Another interesting metric to track is "Time to Green"—the time it takes for a PR to pass all checks and be ready for review. Nx gives us data on this over time:

img.png Both actual Time to Green and hypothetical Time to Green (if Nx Cloud were not enabled) for the selected metrics.

img_3.png img_1.png

Over the last 90 days, our average Time to Green per PR has been reduced by 1.8 hours, from almost 4 hours to just 1.5 hours. There is a notable spike in the last 3 weeks, this is due to us testing out AI agents. We are learning how best to prompt and guide them so that they do the job right and reduce the time to green (the first time).

Target-Specific Time Savings

Looking at specific targets, the time savings become even more impressive. For our most time-consuming targets:

Build Target

The build target for four of our main applications shows significant time savings:

  • thomas: 16.0 hours missed, 5.1 hours saved locally, 0.3 hours saved remotely
  • orient: 13.1 hours missed, 4.6 hours saved locally, 1.2 hours saved remotely
  • bullet: 8.5 hours missed, 4.4 hours saved locally, 0.3 hours saved remotely
  • aurora: 6.9 hours missed, 4.1 hours saved locally, 0.3 hours saved remotely

These are 4 of our most compiled applications (Angular and Nest), you may be wondering why not that much time has been saved remotely? Our workflow is very incremental and atomic, we do MANY small changes that are constantly being merged, which means every PR we are pushing is affecting one or more apps and often are merging multiple PRs simultaneously. This causes the targets to constantly have their cache broken on CI due to the large number of small changes. Additionally, since we disallow pushing to the cache from local, every change pushed to CI will not be able to push from cache if a developer hasn't had their change run on CI yet.

Storybook Targets

Our Storybook builds, which are particularly resource-intensive, show even more dramatic savings:

  • build-storybook: 738 hours saved locally, 1.3 hours saved remotely

The Storybook build cache falls into the same case with being affected incredibly often without a warm cache because of our atomic workflow.

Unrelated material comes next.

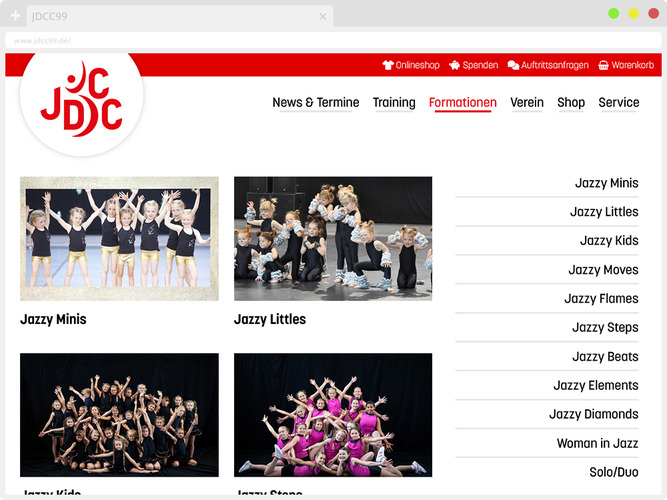This screenshot has height=500, width=667.
Task: Click the Jazzy Minis heading under the photo
Action: (53, 320)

We are really hoping that we can speed these up in the future using vite and TypeScript Go

Conclusion

Nx and the Nx task graph is a game-changer for our development workflow at Trellis. By providing a structured, efficient way to manage tasks across our monorepo, it has saved us years of computation time and dramatically improved our developer experience.

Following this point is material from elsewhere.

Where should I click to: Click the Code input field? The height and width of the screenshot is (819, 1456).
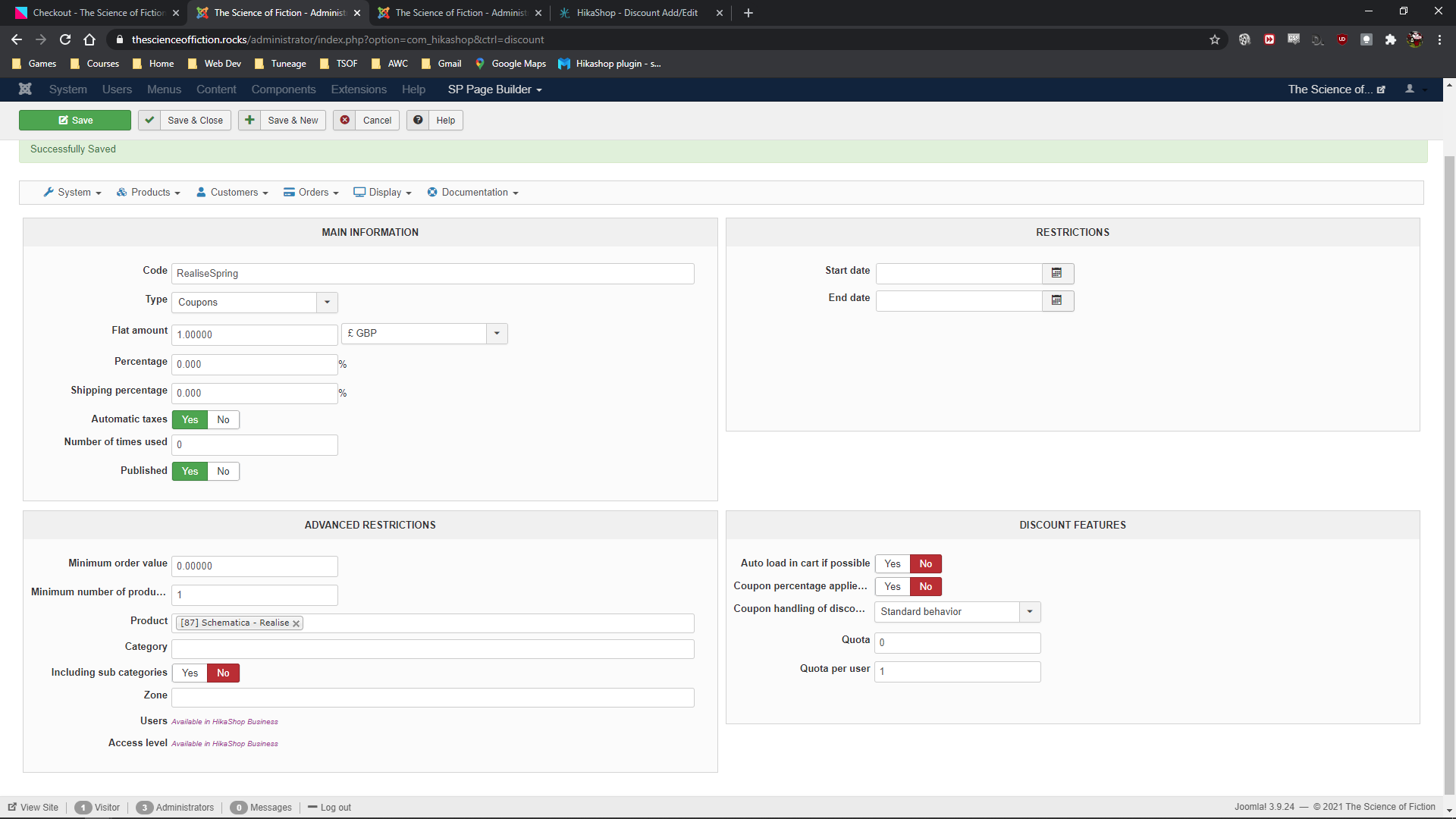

Over the lifetime of using Nx Cloud the numbers speak for themselves: 26+ years of computation time saved, daily savings of 6+ days just by pulling targets from the cache.

img_4.png

If you're managing a monorepo or considering adopting one, I can't recommend Nx enough. The investment in setting up a proper task graph and leveraging Nx Cloud will pay dividends in developer productivity and happiness.